Middleware—software that optimizes the data flow from analyzer to LIS—is a necessity for any viable laboratory. Through the use of customizable rule sets, QC monitors, and tools that aid technologists in releasing results quickly and accurately, middleware improves efficiency and productivity. Middleware eliminates the need for staff to review every result, and also reduces the number (and cost) of paper printouts.

Autoverification
Perhaps the main benefit of middleware is autoverification. By applying rules to test results coming from the analyzer, the middleware filters the data before it reaches the LIS. Results that do not meet release criteria are either automatically scheduled for rerun or re-analysis or are reviewed by technologists who have control over the results from that point.

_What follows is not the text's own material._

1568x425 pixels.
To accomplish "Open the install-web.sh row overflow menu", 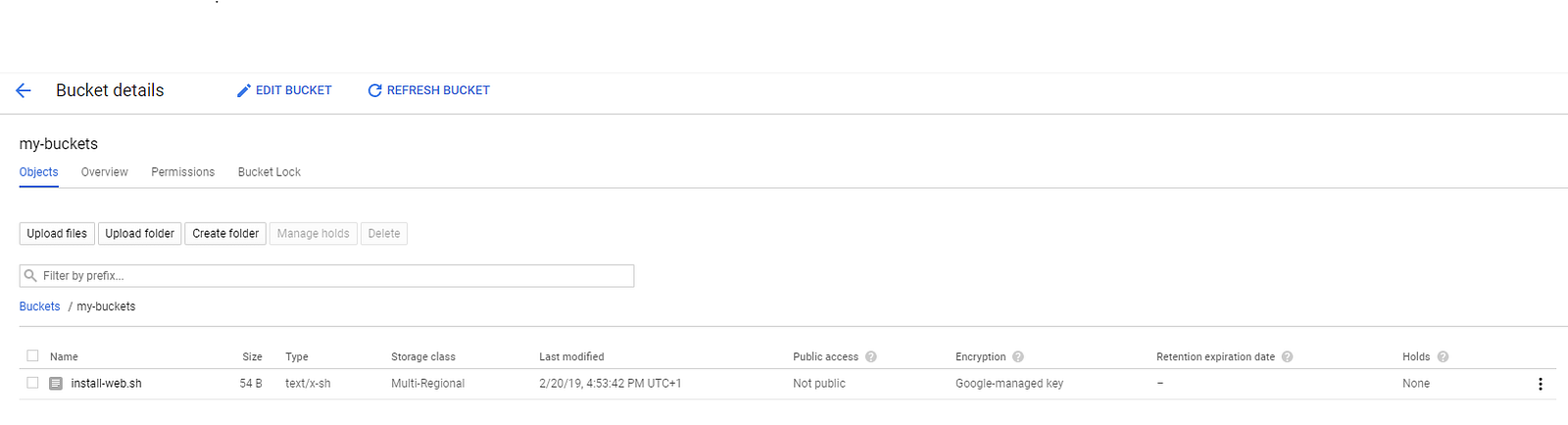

How Does Autoverification Work?
Middleware programs use Boolean logic—“IF”, “AND” , “OR” statements— to establish rules for analyzer data review. Results from the analyzer that meet release criteria are sent directly to the LIS, while results that fail these criteria are held for further action by a technologist or by other laboratory staff. For example, if chemistry analyzer test results fail release criteria, the test(s) may be automatically re-ordered or the technologist may be alerted to review the results to decide if further testing is required or if the results can be released. In a hematology application, differential results that fail release criteria may require that a blood smear is made and reviewed microscopically by a technologist prior to them being released to the LIS.
The Clinical and Laboratory Standards Institute® recommends the following as minimum requirements when considering software tools for autoverification:
ü  ability to use multiple data elements in an unrestricted fashion
ü  ability of the laboratory to define and implement changes to algorithms quickly and easily
ü  retrieval of selected information from multiple data sources (e.g., EMR, pharmacy, instrument results, other laboratory data, diagnosis code)
ü  application of algorithms in real time
ü  flexible user interface that provides laboratory-defined information on the autoverification process in real time

Laboratory Performance Metrics
Another benefit of middleware is the ability to track laboratory performance metrics. Because results are released in “real time”—i.e. as they come off the analyzer or as they are reviewed by a technologist— the software can track analyzer throughput as well as technologist performance and overall turnaround times. A further benefit is the ability to track data at a granular level, such as determining review rate by review rule, follow-up action, patient age, or species (in multi-species applications).

Implementation
Implementing middleware in a laboratory involves working closely with a middleware vendor (such as LabThroughPut). A team incorporating laboratory operations managers, IT administrators, and vendor programmers works together to install the middleware, to ensure that instrument interfaces and data transfer are properly implemented and to determine that review rules are properly created and that the right follow-up actions are performed. Any middleware’s Autoverification rules must be customizable to meet specific laboratory standard operating procedures, and so that changes can be implemented if needed.